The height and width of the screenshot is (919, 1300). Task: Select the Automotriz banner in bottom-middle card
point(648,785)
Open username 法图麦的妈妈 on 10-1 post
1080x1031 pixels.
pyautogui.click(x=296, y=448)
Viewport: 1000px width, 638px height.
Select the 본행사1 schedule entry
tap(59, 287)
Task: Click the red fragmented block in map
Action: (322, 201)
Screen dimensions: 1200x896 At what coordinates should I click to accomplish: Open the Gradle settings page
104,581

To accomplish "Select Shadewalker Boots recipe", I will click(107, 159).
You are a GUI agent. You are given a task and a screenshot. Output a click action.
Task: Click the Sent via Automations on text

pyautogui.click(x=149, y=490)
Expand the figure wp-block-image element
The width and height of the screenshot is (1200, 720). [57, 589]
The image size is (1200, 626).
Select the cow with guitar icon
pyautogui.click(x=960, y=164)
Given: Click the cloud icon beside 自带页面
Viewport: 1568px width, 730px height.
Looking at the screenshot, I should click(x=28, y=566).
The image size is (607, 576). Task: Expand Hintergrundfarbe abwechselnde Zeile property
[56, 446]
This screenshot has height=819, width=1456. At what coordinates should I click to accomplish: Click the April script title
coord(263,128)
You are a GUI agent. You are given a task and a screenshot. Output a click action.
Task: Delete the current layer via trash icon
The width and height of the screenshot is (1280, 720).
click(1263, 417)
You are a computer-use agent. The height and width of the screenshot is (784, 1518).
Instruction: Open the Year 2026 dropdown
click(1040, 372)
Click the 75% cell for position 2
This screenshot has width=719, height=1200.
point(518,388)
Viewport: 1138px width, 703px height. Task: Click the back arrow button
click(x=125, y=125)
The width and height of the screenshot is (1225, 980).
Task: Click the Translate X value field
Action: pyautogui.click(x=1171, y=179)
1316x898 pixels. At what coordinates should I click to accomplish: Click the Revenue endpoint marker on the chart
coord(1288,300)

**SET EXERCISE**
Revise the records above so that each instance of "Viewport" becomes "Display area", and keep every other word and character as it is.

**WRITTEN RESPONSE**
The height and width of the screenshot is (919, 1300). Task: Select the Automotriz banner in bottom-middle card
point(648,785)
Open username 法图麦的妈妈 on 10-1 post
1080x1031 pixels.
pyautogui.click(x=296, y=448)
Display area: 1000px width, 638px height.
Select the 본행사1 schedule entry
tap(59, 287)
Task: Click the red fragmented block in map
Action: (322, 201)
Screen dimensions: 1200x896 At what coordinates should I click to accomplish: Open the Gradle settings page
104,581

To accomplish "Select Shadewalker Boots recipe", I will click(107, 159).
You are a GUI agent. You are given a task and a screenshot. Output a click action.
Task: Click the Sent via Automations on text

pyautogui.click(x=149, y=490)
Expand the figure wp-block-image element
The width and height of the screenshot is (1200, 720). [57, 589]
The image size is (1200, 626).
Select the cow with guitar icon
pyautogui.click(x=960, y=164)
Given: Click the cloud icon beside 自带页面
Display area: 1568px width, 730px height.
Looking at the screenshot, I should click(x=28, y=566).
The image size is (607, 576). Task: Expand Hintergrundfarbe abwechselnde Zeile property
[56, 446]
This screenshot has height=819, width=1456. At what coordinates should I click to accomplish: Click the April script title
coord(263,128)
You are a GUI agent. You are given a task and a screenshot. Output a click action.
Task: Delete the current layer via trash icon
The width and height of the screenshot is (1280, 720).
click(1263, 417)
You are a computer-use agent. The height and width of the screenshot is (784, 1518).
Instruction: Open the Year 2026 dropdown
click(1040, 372)
Click the 75% cell for position 2
This screenshot has width=719, height=1200.
point(518,388)
Display area: 1138px width, 703px height. Task: Click the back arrow button
click(x=125, y=125)
The width and height of the screenshot is (1225, 980).
Task: Click the Translate X value field
Action: pyautogui.click(x=1171, y=179)
1316x898 pixels. At what coordinates should I click to accomplish: Click the Revenue endpoint marker on the chart
coord(1288,300)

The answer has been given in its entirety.